Pork Rinds Are Better For You Than You Thought

Folks love pork. From pork chops to pork ribs to bacon (and everything in between), people have loved pork for quite some time. According to the United States Department of Agriculture, pork is the most eaten meat in the world with about 36% of the world consuming pork with their meals (chicken is the second most eaten, followed by beef, sheep, and goat). But despite it being such a popular meat, pork has gotten a bad rep for the most part. 

Dr. Axe cites that a major issue with pork tends to be what they are fed, as well as what occurs in the body once its meat is consumed (things like diseases). But, like most meats, it oftentimes comes down to what cut of pork meat you're looking to consume as some are fattier than others, per Nutritionix. You might be surprised to learn that things like pork loin, pork sirloin roast, and especially pork rinds (eaten in moderation, of course) are actually better for you than you might think (via Prairie Fresh and Men's Health).

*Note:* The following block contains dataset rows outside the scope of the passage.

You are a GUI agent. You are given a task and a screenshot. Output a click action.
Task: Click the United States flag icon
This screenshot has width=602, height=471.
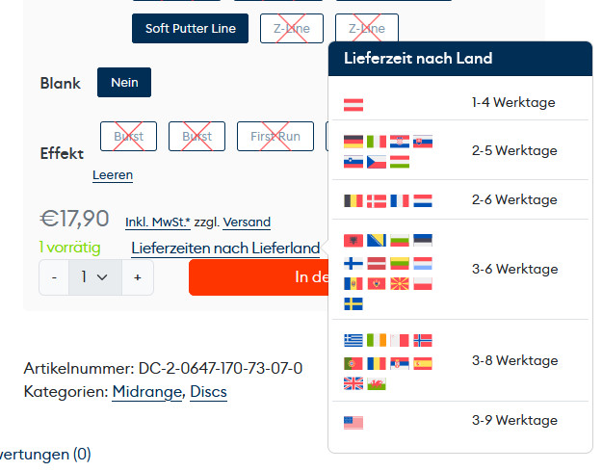click(x=353, y=422)
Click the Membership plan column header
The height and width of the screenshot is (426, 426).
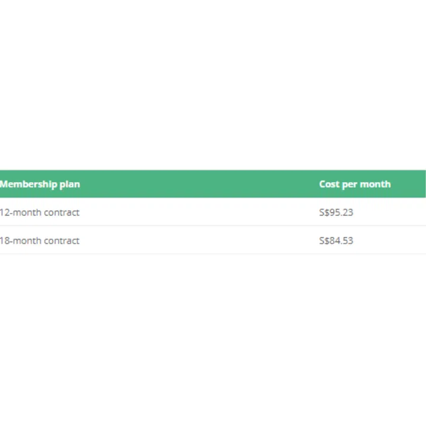click(x=40, y=184)
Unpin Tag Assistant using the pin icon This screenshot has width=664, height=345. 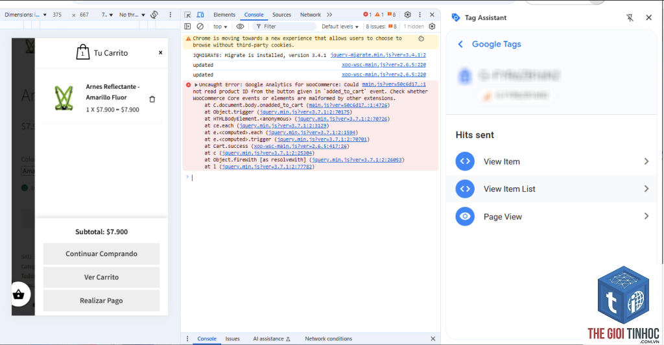[x=630, y=18]
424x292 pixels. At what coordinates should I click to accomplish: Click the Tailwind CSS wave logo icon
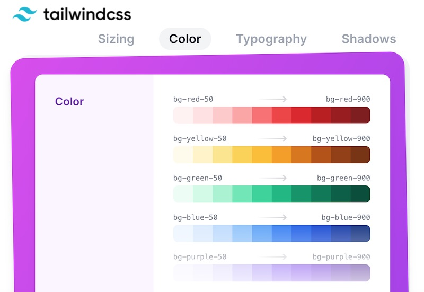(x=23, y=14)
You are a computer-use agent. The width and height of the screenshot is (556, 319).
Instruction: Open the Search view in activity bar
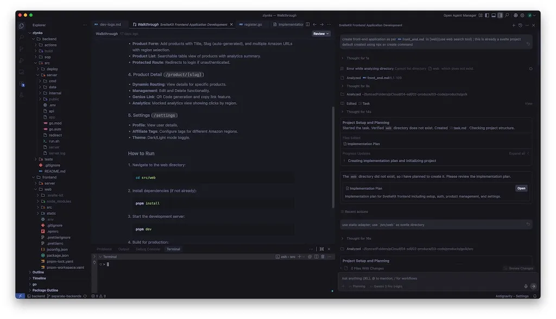[21, 37]
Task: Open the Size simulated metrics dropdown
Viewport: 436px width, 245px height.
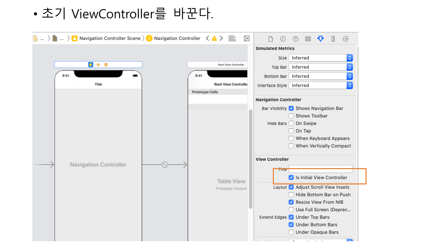Action: point(321,58)
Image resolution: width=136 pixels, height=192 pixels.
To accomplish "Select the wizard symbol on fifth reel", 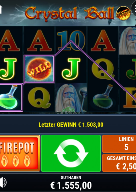I will pos(128,41).
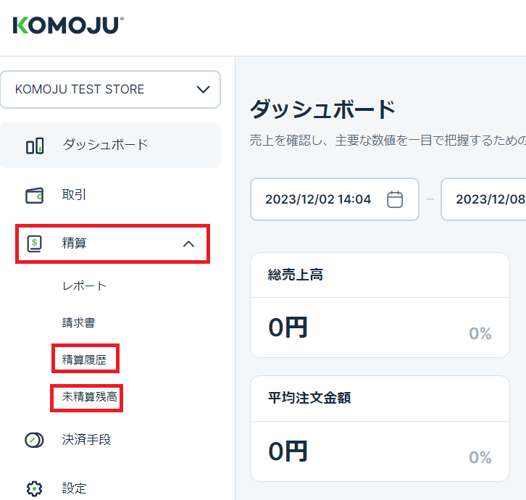Open 精算履歴 settlement history
Image resolution: width=526 pixels, height=500 pixels.
coord(85,359)
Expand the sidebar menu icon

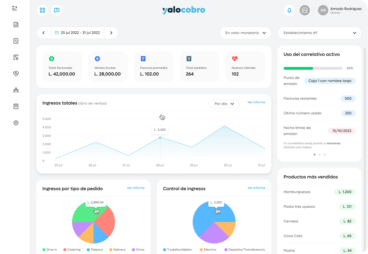click(x=15, y=8)
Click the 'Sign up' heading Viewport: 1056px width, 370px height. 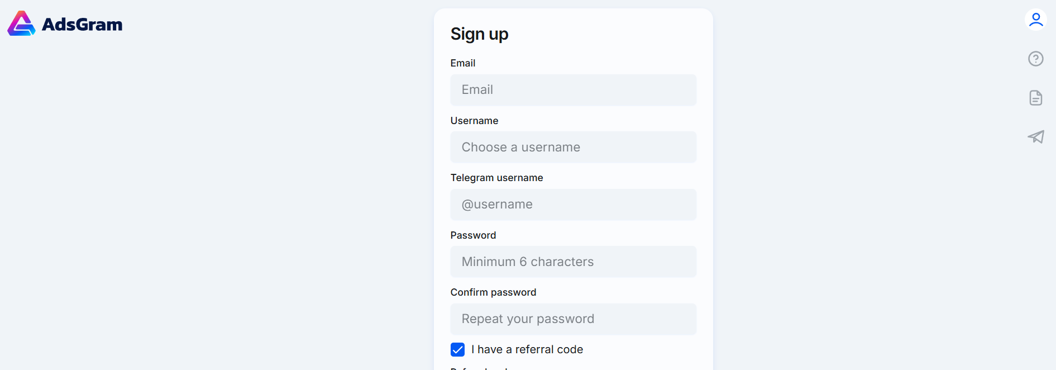point(479,34)

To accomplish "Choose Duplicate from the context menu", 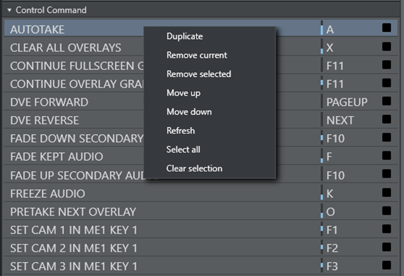I will (x=184, y=36).
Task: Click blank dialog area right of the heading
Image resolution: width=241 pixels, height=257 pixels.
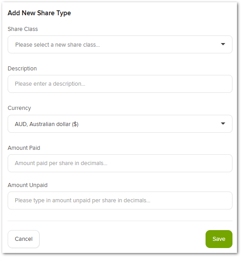Action: 153,13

Pork rinds are a great puffy snack that's low in carbs and high in protein

According to Men's Health, most folks believe pork rinds to be bad for them because they are a fried food (and they aren't wrong on the frying part as it is a step within the pork rind-making process). Despite their fried nature, a one-ounce serving of pork rinds will provide you with up to 17 grams of protein and only nine grams of fat (Men's Health notes that is a ton more protein than you'll ever find in a bag of chips). Another thing that is working in the favor of pork rinds is that all the fat that is found in it is unsaturated fat, specifically oleic acid. What is oleic acid, you ask? 

Drop An F Bomb explains how oleic acid is a healthy monounsaturated omega-9 fatty acid that is found in things like olive oil and avocado oil. The blog post details how foods that carry oleic acid work well with folks following the Mediterranean, ketogenic, and paleo diets. It also supports things like brain function and heart health. But, like many things, pork rinds should be eaten in moderation as they are high in sodium. Healthline notes that while a two-ounce serving will have about 35 grams of protein, zero carbs, and 18 grams of fat, the overall sodium count is a cool 1,040 milligrams.